How to complete this task:
Below are some records; quote exactly the lines from the one that contains "Task: View site information via the lock icon" through the one that contains "Switch to the Hardware", inclusive, and no others.

********

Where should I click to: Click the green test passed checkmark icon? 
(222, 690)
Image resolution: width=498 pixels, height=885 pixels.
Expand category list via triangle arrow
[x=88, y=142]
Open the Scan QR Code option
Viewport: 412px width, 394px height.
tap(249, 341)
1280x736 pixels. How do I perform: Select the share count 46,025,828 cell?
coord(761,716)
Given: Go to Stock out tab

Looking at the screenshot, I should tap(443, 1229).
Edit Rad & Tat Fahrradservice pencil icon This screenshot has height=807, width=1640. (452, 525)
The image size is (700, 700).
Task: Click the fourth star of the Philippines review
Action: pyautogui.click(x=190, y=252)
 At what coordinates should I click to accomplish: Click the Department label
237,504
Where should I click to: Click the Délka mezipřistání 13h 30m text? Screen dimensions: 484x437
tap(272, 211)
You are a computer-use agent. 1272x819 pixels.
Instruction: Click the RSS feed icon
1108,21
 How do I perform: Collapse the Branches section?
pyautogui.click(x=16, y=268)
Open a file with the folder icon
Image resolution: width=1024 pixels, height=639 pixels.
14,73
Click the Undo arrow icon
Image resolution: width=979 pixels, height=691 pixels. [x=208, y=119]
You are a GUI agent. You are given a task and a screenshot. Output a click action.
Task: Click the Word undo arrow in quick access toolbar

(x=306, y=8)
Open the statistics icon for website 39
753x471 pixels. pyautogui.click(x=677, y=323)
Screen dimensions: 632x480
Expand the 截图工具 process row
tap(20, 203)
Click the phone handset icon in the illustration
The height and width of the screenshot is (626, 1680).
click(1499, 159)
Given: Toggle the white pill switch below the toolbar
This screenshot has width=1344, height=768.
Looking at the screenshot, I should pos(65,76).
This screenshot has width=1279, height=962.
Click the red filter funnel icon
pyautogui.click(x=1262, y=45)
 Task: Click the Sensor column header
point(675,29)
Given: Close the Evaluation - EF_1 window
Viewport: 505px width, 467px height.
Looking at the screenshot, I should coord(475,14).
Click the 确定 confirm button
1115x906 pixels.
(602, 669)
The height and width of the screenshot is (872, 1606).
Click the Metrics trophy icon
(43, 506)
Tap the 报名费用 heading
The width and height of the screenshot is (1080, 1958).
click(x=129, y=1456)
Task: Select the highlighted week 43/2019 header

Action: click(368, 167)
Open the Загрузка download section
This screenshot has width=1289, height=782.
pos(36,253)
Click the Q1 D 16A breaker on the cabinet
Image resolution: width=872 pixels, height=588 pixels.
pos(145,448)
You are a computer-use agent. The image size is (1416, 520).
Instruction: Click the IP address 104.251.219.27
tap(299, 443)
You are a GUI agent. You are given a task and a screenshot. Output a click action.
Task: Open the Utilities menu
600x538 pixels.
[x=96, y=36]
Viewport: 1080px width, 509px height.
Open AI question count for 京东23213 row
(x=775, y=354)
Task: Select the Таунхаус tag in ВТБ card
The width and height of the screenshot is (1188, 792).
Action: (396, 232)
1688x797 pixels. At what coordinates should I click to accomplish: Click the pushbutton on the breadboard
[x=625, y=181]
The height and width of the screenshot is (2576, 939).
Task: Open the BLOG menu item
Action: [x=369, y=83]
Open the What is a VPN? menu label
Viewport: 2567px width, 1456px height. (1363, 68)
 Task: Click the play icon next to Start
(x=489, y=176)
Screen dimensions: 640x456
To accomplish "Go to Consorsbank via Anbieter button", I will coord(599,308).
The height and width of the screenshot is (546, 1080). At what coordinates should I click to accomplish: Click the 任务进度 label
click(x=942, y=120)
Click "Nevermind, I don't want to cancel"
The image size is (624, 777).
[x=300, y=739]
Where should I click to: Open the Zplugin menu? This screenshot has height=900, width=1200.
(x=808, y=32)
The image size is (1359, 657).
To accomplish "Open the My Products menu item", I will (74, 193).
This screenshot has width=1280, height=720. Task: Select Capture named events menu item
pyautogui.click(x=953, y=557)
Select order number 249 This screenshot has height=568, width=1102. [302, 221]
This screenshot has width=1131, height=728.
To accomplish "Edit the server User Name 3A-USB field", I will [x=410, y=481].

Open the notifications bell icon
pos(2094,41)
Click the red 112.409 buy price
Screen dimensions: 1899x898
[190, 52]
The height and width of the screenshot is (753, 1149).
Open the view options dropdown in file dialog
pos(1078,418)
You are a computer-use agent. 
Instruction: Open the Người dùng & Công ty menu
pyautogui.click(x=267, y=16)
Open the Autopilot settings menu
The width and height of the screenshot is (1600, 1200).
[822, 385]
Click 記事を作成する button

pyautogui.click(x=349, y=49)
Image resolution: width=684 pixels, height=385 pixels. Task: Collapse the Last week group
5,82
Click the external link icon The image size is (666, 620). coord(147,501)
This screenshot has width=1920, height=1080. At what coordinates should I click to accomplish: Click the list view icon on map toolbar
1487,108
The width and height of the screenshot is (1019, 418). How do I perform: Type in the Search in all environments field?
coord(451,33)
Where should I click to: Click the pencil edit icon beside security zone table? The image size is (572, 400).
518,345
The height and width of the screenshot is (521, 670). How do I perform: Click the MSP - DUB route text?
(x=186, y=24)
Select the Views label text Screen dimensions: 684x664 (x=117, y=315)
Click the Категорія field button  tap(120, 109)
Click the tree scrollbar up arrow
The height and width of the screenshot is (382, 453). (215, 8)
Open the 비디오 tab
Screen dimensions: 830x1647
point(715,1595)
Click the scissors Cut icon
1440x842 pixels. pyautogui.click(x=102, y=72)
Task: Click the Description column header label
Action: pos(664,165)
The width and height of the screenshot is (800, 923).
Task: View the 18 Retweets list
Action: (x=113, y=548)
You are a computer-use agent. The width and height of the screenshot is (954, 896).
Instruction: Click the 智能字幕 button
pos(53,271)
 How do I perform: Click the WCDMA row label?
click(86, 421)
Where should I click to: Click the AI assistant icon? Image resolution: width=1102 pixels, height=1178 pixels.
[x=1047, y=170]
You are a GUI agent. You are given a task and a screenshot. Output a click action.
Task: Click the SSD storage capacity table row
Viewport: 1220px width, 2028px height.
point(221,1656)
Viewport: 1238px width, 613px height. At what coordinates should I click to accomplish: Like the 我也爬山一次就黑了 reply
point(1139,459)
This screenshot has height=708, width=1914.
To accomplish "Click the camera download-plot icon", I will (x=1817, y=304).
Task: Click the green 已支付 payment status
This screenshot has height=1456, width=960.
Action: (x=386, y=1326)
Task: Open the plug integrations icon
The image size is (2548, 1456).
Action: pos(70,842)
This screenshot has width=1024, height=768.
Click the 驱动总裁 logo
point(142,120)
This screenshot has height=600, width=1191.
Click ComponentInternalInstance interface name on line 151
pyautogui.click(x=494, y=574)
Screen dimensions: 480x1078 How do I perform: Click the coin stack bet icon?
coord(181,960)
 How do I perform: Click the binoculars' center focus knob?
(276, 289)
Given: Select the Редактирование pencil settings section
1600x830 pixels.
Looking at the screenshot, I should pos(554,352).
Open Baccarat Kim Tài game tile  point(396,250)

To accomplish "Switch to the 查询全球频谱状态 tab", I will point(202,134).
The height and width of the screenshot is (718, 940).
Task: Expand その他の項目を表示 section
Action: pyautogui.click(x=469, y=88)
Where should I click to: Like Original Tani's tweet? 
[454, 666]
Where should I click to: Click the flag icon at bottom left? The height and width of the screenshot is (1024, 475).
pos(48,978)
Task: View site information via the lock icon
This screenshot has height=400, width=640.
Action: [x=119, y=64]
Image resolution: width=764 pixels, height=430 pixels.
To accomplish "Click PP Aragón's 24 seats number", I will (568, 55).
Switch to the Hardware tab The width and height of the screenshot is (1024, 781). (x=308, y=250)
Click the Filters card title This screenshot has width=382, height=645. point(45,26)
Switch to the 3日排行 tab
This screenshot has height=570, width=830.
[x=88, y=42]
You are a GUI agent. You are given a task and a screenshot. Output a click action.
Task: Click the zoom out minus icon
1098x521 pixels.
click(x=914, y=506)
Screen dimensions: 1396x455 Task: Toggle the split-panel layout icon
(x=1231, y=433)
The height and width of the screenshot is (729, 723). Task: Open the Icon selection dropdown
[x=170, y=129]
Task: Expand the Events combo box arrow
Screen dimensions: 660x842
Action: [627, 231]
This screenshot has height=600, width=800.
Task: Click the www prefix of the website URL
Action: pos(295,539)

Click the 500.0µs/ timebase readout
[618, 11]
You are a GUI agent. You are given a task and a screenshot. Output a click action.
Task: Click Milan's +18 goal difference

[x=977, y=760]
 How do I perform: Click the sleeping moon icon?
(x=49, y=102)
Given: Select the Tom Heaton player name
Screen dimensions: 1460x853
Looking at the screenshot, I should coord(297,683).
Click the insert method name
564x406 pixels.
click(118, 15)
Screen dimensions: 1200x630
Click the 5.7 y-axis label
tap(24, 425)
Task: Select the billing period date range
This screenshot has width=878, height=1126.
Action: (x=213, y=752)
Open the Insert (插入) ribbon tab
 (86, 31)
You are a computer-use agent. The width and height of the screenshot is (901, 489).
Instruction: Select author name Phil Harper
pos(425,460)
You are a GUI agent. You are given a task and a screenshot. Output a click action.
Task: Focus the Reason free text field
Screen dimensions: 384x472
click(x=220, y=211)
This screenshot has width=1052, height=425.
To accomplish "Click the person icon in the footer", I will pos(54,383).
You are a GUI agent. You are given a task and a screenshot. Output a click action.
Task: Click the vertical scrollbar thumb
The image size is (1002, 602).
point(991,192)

********

Result of the exercise:
Task: View site information via the lock icon
This screenshot has height=400, width=640.
Action: [x=119, y=64]
Image resolution: width=764 pixels, height=430 pixels.
To accomplish "Click PP Aragón's 24 seats number", I will (568, 55).
Switch to the Hardware tab The width and height of the screenshot is (1024, 781). (x=308, y=250)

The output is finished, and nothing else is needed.